City farming or the hanging gardens of Methanopolis
A couple of years ago (I don’t remember the precise year) I read an article on hydroponic farming and also that no more than the area of Vermont would suffice to feed the world if it would be farmed to the best available methods today.
Feeding the world is a goal that deserves our best efforts but the solution to this problem does not only lie in throwing better technology at parcels of planetary surface.
Up until now, economies of scale have ruled the agricultural world. The bigger the farm, the bigger the machinery it could employ so the better were profits. Some of today’s agricultural gear smacks more of terminators or transformers.
But what they do is still as primitive as 5000 years ago when early civilizations dropped seeds by hand into the soil.
Let’s take a look at what agriculture needs to get plants growing. It’s nutrients for the plants, sunlight, and water and it also takes structural support for the roots to claw themselves into.

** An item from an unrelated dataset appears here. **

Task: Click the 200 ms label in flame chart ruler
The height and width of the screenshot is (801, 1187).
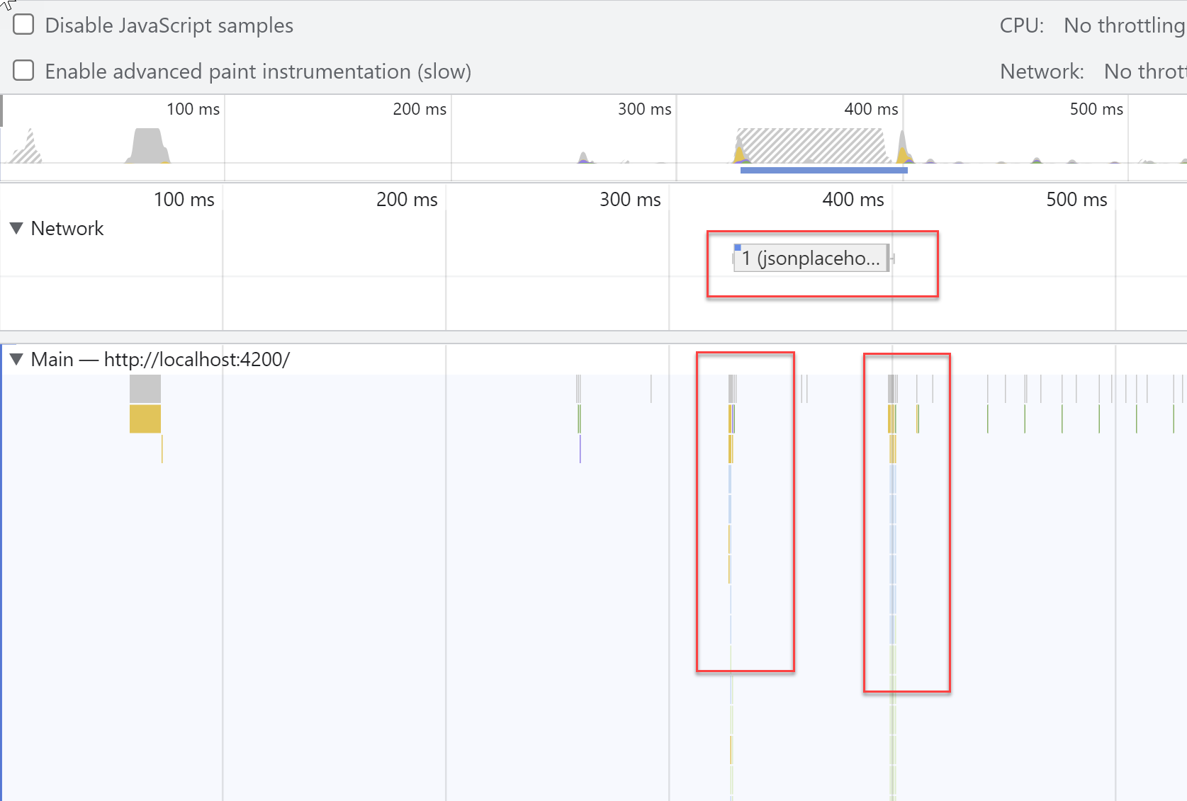Action: tap(406, 200)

To get this to work, enormous amounts of the planetary surface were rectified for easier usage by agricultural robots and transformed into what we call cultural landscapes today. In reality, we look at something as natural as a plastic bag.
But even worse, we do this destruction to achieve measly results. The yield of product per acre has increased over centuries but it’s still a pittance. If one compares the productivity of an acre of average farmland with the productivity of an acre in Silicon Valley in financial terms, one must blush.
But agriculture is a low-tech, dirty-hands type of business where pairs of hands are more important than gray matter. Ain’t that right?
Not anymore.
The advent of distributed work, fast delivery to the door, and 3D printing plus robotization change the way we live and just in place, just-in-time production to a customer every whim becomes important in the chow business as well.
Mass is dying in the food business and it takes the giant monocultural farm into the grave. What we see coming now is small, decentralized, up-to-very-minute specifications farming. The old monocultures just cared for output. New farming caters to diversity. Old, long-forgotten plants, grains, and fruits are en vogue again and this is not anymore a Soho fad.
However, if we look beyond a couple of food aficionados, technology is pushing the envelope in ways never seen before.
Let’s take another look at yield. An average farmer in North Carolina yields 200 to 250 bushels of cucumbers per acre. This includes patches of farmland where cucumbers grow less than optimally due to poor soil or less sunlight or … – one of the myriad reasons why things don’t work as well as the textbook would dictate they could. Nature has its ways of messing with planning.
However, to put insult to injury, there is bad weather spoiling crops, wildlife munching what we would like to find on our plates, and plant diseases taking a toll. So, if we just assumed perfect conditions for farming and subtracted all the external influences that reduce yield, we would do a lot better. That happens in greenhouses where conditions are being kept as good for our vegetable friends as they can be.
But it’s still soil, in which those plants have to grow. If we took away the need for soil and put the plants into some kind of biodegradable foam for structural support and sprinkled nutrients and water directly onto the roots, we would give the plant optimal conditions to become as big, as tasty, as good-looking, as – whatever you want.
Don’t forget that there is no genetics or nanotechnology in such a world just yet. We just provide the plant with an optimal environment for growing. However, the surface area still limits things severely. Even if one used the best available conditions for raising the green, surface area will put hard limits to what is possible on an acre.
Well – NO. Humans soon discovered that going vertical would save lots of space and open up entirely new possibilities for human life. The megacity of today would be unthinkable without high-rise buildings.
What’s true for humans would also be true for plants. What’s wrong with growing them on racks in a controlled environment? Just imagine an old factory building or warehouse where lettuce or other high-value crops are grown on racks. Lettuce does not grow very high so many layers of growing lettuce could be stacked to increase yield. This can also be done in a regular high rise in the heart of the city and it would not be limited to lettuce. Just about anything that grows could be raised that way.
But what does this do? It brings the farm to the consumers and this makes infinite choices possible. Farmers will be physically close to the end consumers again and will respond to their very whims at the bat of an eyelid.
The logistics of mass farming made a reduction of choice necessary. Great choice transported over long distances means infinite complexity on the transport system. However, great choices over very short distances in a distributed production-consumption relationship would be easy to create and maintain.
Large centralized logistics systems need a lot of top-down brainware to work. Those nano-farming solutions, however, will need next to no Brainware at all.
In the end, there will be modularized food production units that will be able to produce an enormous variety of plant food just in time and on the spot so restaurants and specialized shopping parlors will manufacture customized premium food.
Because there will be perfect conditions and the certainty that there is no plant disease and no animal that has nibbled on it or dumped a load of pee just beside it. And no pesticides or herbicides will have been sprayed on it.
It will be cleaner, healthier, better to look at, and tastier than anything you ever had. And it will beat organic at every level.
Methanopolis is all about short ways and decentralized production. City farming will eventually cover all our nutritional needs.